_WHAT IS EXPECTED_
Reproduce each of the records below word for word, line by line.

========================================

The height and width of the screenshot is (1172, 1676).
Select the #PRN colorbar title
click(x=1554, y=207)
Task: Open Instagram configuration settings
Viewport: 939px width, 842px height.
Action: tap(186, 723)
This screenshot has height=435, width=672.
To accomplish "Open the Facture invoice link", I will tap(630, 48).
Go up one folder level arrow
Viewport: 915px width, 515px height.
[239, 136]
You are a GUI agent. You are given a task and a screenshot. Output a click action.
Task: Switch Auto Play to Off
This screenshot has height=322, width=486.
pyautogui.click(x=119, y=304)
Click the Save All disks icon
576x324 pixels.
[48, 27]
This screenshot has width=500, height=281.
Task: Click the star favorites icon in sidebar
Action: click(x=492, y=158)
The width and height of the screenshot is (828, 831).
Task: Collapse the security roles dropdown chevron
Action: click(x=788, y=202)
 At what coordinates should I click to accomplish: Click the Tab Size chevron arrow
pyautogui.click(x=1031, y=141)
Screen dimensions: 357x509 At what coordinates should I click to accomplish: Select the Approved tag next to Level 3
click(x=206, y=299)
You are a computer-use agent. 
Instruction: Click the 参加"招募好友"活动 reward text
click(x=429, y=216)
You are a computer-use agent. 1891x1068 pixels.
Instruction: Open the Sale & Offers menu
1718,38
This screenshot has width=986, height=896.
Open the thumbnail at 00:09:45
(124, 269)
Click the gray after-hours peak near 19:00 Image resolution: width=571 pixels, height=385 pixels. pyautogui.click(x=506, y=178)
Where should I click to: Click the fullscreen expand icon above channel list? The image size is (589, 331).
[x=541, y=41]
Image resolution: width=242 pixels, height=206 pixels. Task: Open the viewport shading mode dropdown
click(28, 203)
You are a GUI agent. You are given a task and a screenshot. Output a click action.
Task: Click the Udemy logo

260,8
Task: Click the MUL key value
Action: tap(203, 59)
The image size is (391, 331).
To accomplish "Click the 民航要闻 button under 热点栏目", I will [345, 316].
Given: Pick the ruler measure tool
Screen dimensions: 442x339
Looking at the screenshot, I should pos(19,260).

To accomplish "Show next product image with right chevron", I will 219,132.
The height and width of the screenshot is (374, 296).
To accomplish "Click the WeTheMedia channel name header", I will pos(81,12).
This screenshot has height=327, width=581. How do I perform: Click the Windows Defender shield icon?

========================================

_REPLY_
The height and width of the screenshot is (1172, 1676).
Select the #PRN colorbar title
click(x=1554, y=207)
Task: Open Instagram configuration settings
Viewport: 939px width, 842px height.
Action: tap(186, 723)
This screenshot has height=435, width=672.
To accomplish "Open the Facture invoice link", I will tap(630, 48).
Go up one folder level arrow
Viewport: 915px width, 515px height.
[239, 136]
You are a GUI agent. You are given a task and a screenshot. Output a click action.
Task: Switch Auto Play to Off
This screenshot has height=322, width=486.
pyautogui.click(x=119, y=304)
Click the Save All disks icon
576x324 pixels.
[48, 27]
This screenshot has width=500, height=281.
Task: Click the star favorites icon in sidebar
Action: click(x=492, y=158)
The width and height of the screenshot is (828, 831).
Task: Collapse the security roles dropdown chevron
Action: click(x=788, y=202)
 At what coordinates should I click to accomplish: Click the Tab Size chevron arrow
pyautogui.click(x=1031, y=141)
Screen dimensions: 357x509 At what coordinates should I click to accomplish: Select the Approved tag next to Level 3
click(x=206, y=299)
You are a computer-use agent. 
Instruction: Click the 参加"招募好友"活动 reward text
click(x=429, y=216)
You are a computer-use agent. 1891x1068 pixels.
Instruction: Open the Sale & Offers menu
1718,38
This screenshot has width=986, height=896.
Open the thumbnail at 00:09:45
(124, 269)
Click the gray after-hours peak near 19:00 Image resolution: width=571 pixels, height=385 pixels. pyautogui.click(x=506, y=178)
Where should I click to: Click the fullscreen expand icon above channel list? The image size is (589, 331).
[x=541, y=41]
Image resolution: width=242 pixels, height=206 pixels. Task: Open the viewport shading mode dropdown
click(28, 203)
You are a GUI agent. You are given a task and a screenshot. Output a click action.
Task: Click the Udemy logo

260,8
Task: Click the MUL key value
Action: tap(203, 59)
The image size is (391, 331).
To accomplish "Click the 民航要闻 button under 热点栏目", I will [345, 316].
Given: Pick the ruler measure tool
Screen dimensions: 442x339
Looking at the screenshot, I should pos(19,260).

To accomplish "Show next product image with right chevron", I will 219,132.
The height and width of the screenshot is (374, 296).
To accomplish "Click the WeTheMedia channel name header", I will pos(81,12).
This screenshot has height=327, width=581. How do I perform: Click the Windows Defender shield icon?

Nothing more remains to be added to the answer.